As you acclimate, pay attention to how your breathing changes. Try not to focus on the temperature, but instead count your strokes. Finding very tactical things to keep your attention elsewhere will help you get through those first few minutes. Don’t over do it at first: set a very reasonable goal of 5-10 minutes (remember: your body is already tired from the long swim with your wetsuit!) You can slowly add time with more practice until you are ready to attempt entering the water with no wetsuit.

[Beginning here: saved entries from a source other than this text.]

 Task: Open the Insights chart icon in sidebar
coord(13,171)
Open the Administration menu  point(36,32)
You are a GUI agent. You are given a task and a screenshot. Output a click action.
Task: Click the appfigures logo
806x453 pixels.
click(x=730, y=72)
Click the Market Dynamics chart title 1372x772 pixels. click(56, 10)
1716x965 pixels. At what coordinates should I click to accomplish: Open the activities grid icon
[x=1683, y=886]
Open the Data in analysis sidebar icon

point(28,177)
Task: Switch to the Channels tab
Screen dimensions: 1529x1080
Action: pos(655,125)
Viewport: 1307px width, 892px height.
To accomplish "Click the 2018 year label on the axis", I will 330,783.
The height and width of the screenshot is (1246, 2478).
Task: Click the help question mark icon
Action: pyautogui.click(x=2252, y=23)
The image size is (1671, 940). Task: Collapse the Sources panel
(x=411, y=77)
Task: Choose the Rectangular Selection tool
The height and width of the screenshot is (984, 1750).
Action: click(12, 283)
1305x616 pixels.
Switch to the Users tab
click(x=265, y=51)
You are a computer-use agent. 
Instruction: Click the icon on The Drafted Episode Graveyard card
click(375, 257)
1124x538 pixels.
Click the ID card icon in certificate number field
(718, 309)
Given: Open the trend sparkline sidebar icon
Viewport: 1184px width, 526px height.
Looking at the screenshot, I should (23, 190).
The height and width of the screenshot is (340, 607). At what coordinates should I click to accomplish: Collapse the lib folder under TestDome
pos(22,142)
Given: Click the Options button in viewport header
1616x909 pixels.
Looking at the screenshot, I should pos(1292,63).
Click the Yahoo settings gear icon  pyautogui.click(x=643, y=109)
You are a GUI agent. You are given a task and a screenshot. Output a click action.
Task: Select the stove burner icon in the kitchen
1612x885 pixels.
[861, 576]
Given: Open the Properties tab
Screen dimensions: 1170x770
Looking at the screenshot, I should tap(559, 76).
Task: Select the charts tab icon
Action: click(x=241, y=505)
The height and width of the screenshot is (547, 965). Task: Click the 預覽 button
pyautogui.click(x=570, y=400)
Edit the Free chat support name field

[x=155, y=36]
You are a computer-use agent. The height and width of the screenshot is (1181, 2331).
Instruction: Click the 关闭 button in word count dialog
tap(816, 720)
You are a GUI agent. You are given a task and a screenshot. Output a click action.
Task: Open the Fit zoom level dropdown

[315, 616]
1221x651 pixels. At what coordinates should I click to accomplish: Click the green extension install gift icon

Again, we recommend you spend your first time sans-wetsuit near shore. Remember how cold the water felt the first time you ever got in, even with your wetsuit? Be prepared for the same feelings to return. Stay calm. Stay nearby an experienced coach or kayaker. Let us know it is your first swim without a wetsuit so we can monitor you for signs of hypothermia.
Protect Your Computer
For skin and wetsuit swimmers alike, it is vitally important to keep your head warm. Water World Swim founder Coach Pedro Ordenes who, having completed a crossing of the Strait of Magellan (a two hour feat in approximately 40 degree water!), recommends using a thermal cap and ear plugs. Two silicone caps are also a good option. While it may be an old wives tale that you lose more heat through your head than any other part of the body, the reasoning for protecting your head is simple: your brain is powering your body through the cold water. Be nice to it and keep it functioning at a high level to avoid life-threatening scenarios.
Warm-Up After Your Warm-Down
Once exiting the water, you will continue to lose body heat if you lounge around in your wet swimsuit (again for skin and wetsuit swimmers alike!) Change clothes quickly and cover up in long sleeves and long pants along with socks and shoes (leave the flip flops in the bag!) Have a sip of warm coffee, tea or water to help your internal organs return to a normal body temperature as well.
Follow these steps, and you’ll be ready for your 2018 English Channel crossing in no time, just like Coach Rebecca!